Sunday, March 17, 2013

GATORS UNABLE TO SURVIVE OLE MISS RALLY, FALL 66-63 IN SEC TOURNAMENT CHAMPIONSHIP GAME

NASHVILLE, Tenn. -- Even in their darkest hours -- and some of those second halves were pitch black -- the Florida Gators at least could take some comfort in knowing their defense stood tall and would be a constant throughout the season.

They can't say that now.

Ole Miss, led by lightning-rod guard Marshall Henderson's mad-bombing antics, erased a double-digit second-half deficit and shocked the top-seeded and 13th-ranked Gators with a 66-63 comeback victory in the Sunday championship game of the Southeastern Conference Tournament at Bridgestone Arena.

"Tale of two halves," UF coach Billy Donovan said. "For both teams."

Burly forward Murphy Holloway pounded and posted for 23 points on 11-for-14 shooting and grabbed 10 rebounds, while Henderson keyed the rally by scoring 18 of his 21 points in a second half the Gators (26-7) began with a 12-point lead.

That cushion of a dozen was zapped when the Rebels (26-8) went on a 26-8 tear out of the locker room and took the pro-Ole Miss crowd of 12,138 with them.

Though Mississippi twice led by six points, Florida rallied to re-take a one-point edge the first time, only to succumb to a quick seven-point run by the Rebels.

Back came the Gators, who got within two and had three chances to tie the score, but freshman guard Michael Frazier missed the front end of a one-and-one with 3:04 to go, senior forward Erik Murphy rimmed a short jump hook with 22 seconds left and senior guard Kenny Boynton's desperation 3-pointer at the buzzer bounced away.

"Our fight was good, but our defense wasn't," Murphy said. "That's what came back to bite us."

Or as Frazier put it, "They did a good job of running their stuff.
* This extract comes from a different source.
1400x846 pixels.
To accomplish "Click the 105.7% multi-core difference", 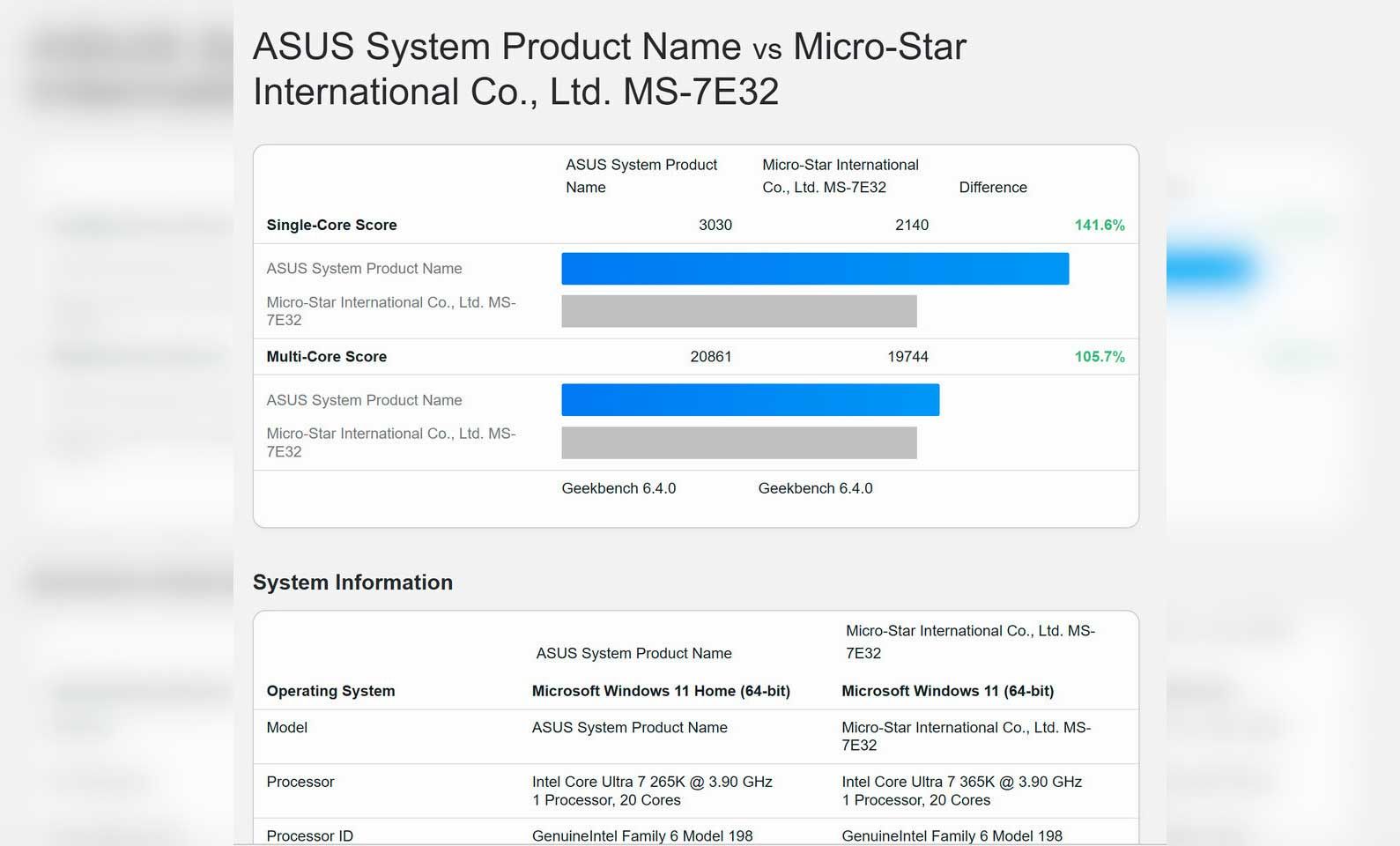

We did a terrible job of stopping it."

UF led 38-26 at halftime after smothering the Rebels into 12-for-29 shooting and limited a frustrated Henderson, the SEC's leading scorer, to just 1-for-6 from the floor, 1-for-4 from the arc and three points.

Offensively, the Gators hit 46 percent of their shots and were a hot 7-for-14 from deep, with Frazier nailing a trio of treys off the bench.

Then in the second half?

"I thought we got very stagnant," Donovan said after watching his team score just 25 second-half points on 29-percent shooting, with Murphy and guard Scottie Wilbekin combining to make just six of 22 shots and two of 12 3-point tries. "I thought we dribbled around way too much. I didn't feel like the ball was moving. I didn't feel like we took advantage of what they were trying to do against us."

The Rebels, meanwhile, used Florida's icy shooting to get the game going to Henderson's run-and-gun liking.

Ole Miss scored the half's first five points, but senior guard Mike Rosario (18 points, career-high 9 rebounds) calmed things down with a 3-pointer. Momentarily.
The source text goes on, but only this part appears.